Textauszug:

Wie wir in den vorherigen Kapiteln gelernt haben, ist Wahrheit im griechischen und damit in unserem westlichen Denken ein Zustand, ein "Sein". Es ist eine zeitlose und unveränderliche Ordnung. Sie ist beweis- und überprüfbar. Biblisch-hebräisches Denken ist hingegen ein ganzheitliches Verstehen, das von einer Mitte aus die Wirklichkeit im Gesamten erfasst und umfasst. Diese Mitte ist die Gegenwart des einzelnen Menschen in der Zeit. Sie ist aber vor allem der Höhepunkt der Heilsgeschichte auf Golgatha.
Wahrheit ist keine Zustandsaussage, die von der Zeit und der Geschichte losgelöst ist. Für den antiken Hebräer stellt sich Wahrheit als ein Bundes- und Heilsgeschehen dar, das sich in der Zukunft bewahrheitet. Wahrheit erweist sich in der vertrauensvollen Hingabe und den Glauben an die zukünftige Erfüllung der Verheißung JaHuWaHs.

Datenabschnitt:
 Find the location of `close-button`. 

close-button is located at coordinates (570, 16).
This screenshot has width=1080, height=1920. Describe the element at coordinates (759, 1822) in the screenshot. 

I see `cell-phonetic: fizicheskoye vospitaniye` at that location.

Aufgaben:
A: Geben Sie den Absatz des Textauszugs, der mit „Wahrheit ist keine Zustandsaussage“ beginnt, als knappe Stichpunktliste wieder, ohne seine wesentlichen Aussagen zu verlieren.
B: Was ist laut dem Textauszug vor allem die Mitte, von der aus biblisch-hebräisches Denken die Wirklichkeit erfasst?
C: Übertragen Sie aus dem Textauszug wortgetreu den Abschnitt, der mit den Worten um „Wie wir in den“ einsetzt und mit „Heilsgeschichte auf Golgatha.“ schließt.

Lösungen:
A:
- Wahrheit ist keine von Zeit und Geschichte losgelöste Zustandsaussage.
- Für den antiken Hebräer ist Wahrheit ein Bundes- und Heilsgeschehen, das sich in der Zukunft bewahrheitet.
- Sie erweist sich in vertrauensvoller Hingabe und im Glauben an die zukünftige Erfüllung der Verheißung JaHuWaHs.

B: Der Höhepunkt der Heilsgeschichte auf Golgatha.

C:
Wie wir in den vorherigen Kapiteln gelernt haben, ist Wahrheit im griechischen und damit in unserem westlichen Denken ein Zustand, ein "Sein". Es ist eine zeitlose und unveränderliche Ordnung. Sie ist beweis- und überprüfbar. Biblisch-hebräisches Denken ist hingegen ein ganzheitliches Verstehen, das von einer Mitte aus die Wirklichkeit im Gesamten erfasst und umfasst. Diese Mitte ist die Gegenwart des einzelnen Menschen in der Zeit. Sie ist aber vor allem der Höhepunkt der Heilsgeschichte auf Golgatha.